A few weeks ago, I sat at a church service in front of a woman who I had not seen in a long time. I greeted her, but she did not respond. I soon came to realize that she must be living with Alzheimer’s disease.
I felt saddened for her and her family. I knew what they were all experiencing. My father lived with Alzheimer’s the last couple of years of his life.
I believe that it is one of the most debilitating illnesses because it changes who a person is physically, socially, emotionally, communicatively, and cognitively.
My father came to the point when his brain could not send messages to his body to talk, eat, or do all of those natural body functions. He had to be fed, clothed, and bathed. He could not communicate to us what he needed or desired.

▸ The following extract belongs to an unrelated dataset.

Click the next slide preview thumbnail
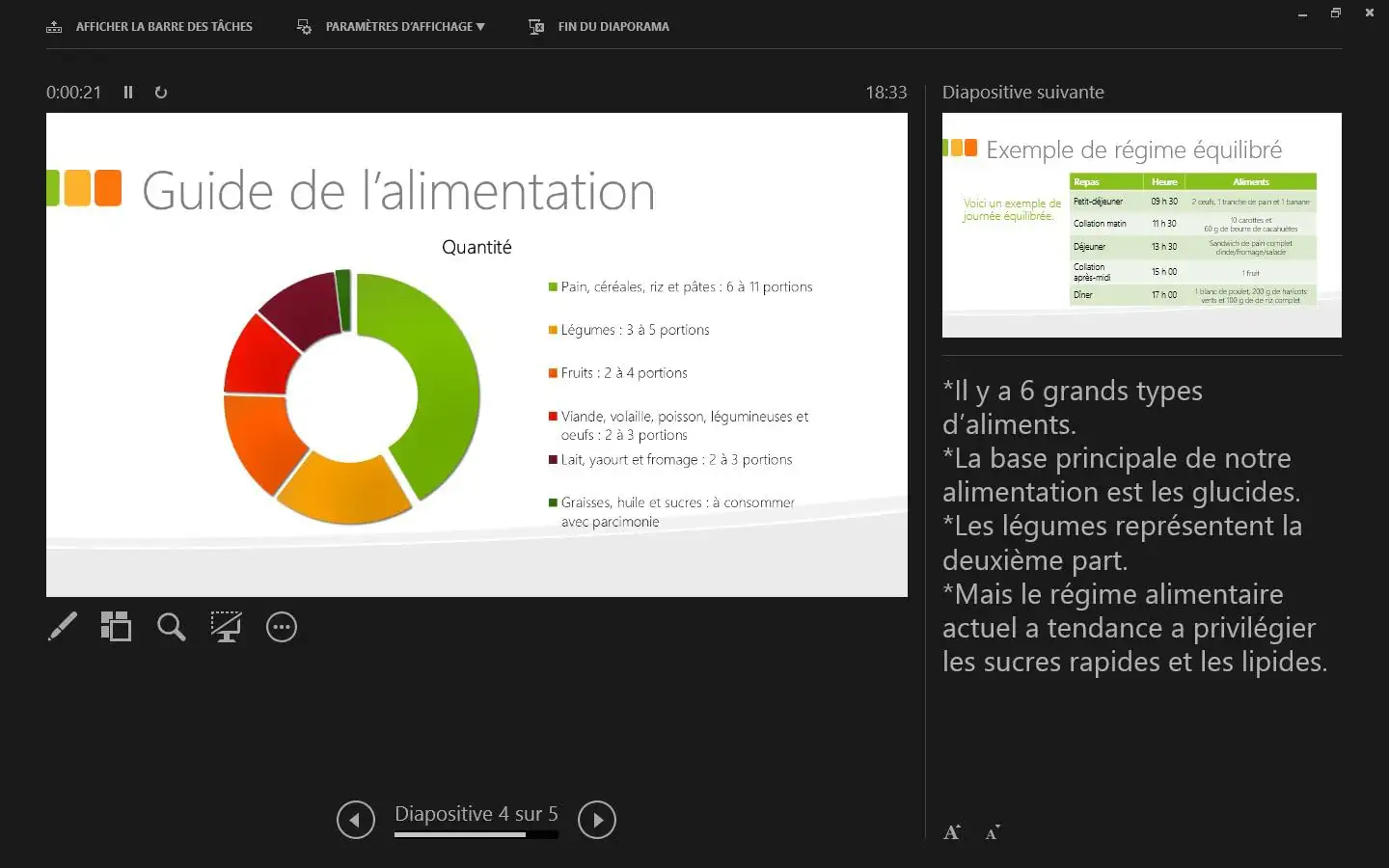This screenshot has width=1389, height=868. pos(1141,225)
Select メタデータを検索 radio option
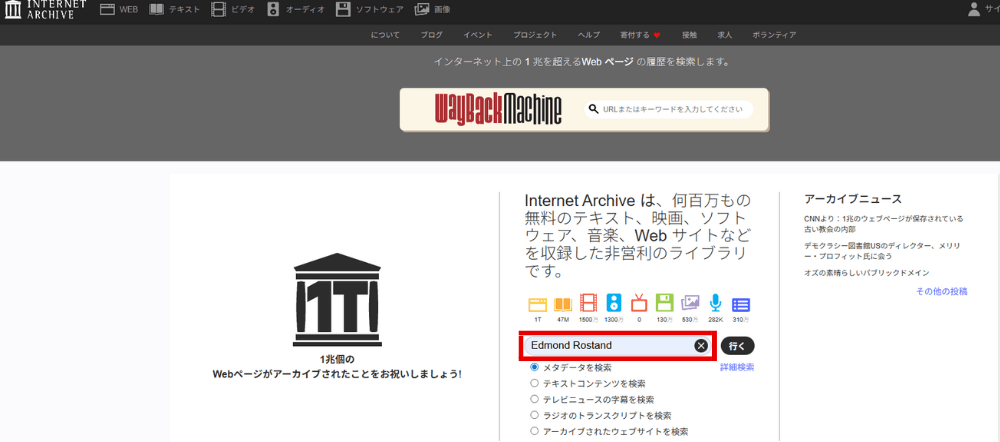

I would sit with him and sing his favorite hymns and songs to him. I would read Bible passages to him and newspaper articles to him. I would look in his eyes, and deep within those eyes he was communicating a sense of “I am here; please know I am.” That is why my visits to him never stopped. He needed me, and I needed him.
I believe, in the last years of his life, he especially showed me, as well as my mom, what really mattered we need each other. They were both retired and no longer had to live with the stress of everyday work and chores and really focused on those most important things in our lives.
As my father lived the last couple of years in a senior care center due to his Alzheimer’s, he no longer was surrounded by the things of his house, but a few of his most precious belongings and pictures. He had a rocker in his room that belonged to him, handkerchiefs, his Bible, his hymnal, his watch, clothes, and some family pictures.
What he looked forward to most, as is with most, if not all, residents living in the same circumstances, are visits from loved ones.
As time moved on, he could no longer walk to the window to watch for our familiar cars and faces. He could no longer write notes that detailed where he was in the center so he and we would not miss each other.
He could no longer speak verbally to tell us in words what he wanted us to know. And he could no longer laugh and laugh with his whole body as he once did. His smile would span from ear-to-ear and his shoulders would lift and shake.
His laugh would permeate through his whole body, rumbling inside and then pouring outward. It just made you feel good watching him in laughter. It was like he was experiencing whatever it was someone was sharing with him in joy.
As I sat in front of the woman at the service, those thoughts of my father came flooding back to me. I knew all too well what the family was going through as this woman’s husband sat next to her.
My hope for their family is that their memories of their wife, mother, and grandmother will remain forever with them and will remind them that although she is no longer communicating and responding as she once was, she is there, and that she needs them and they need her.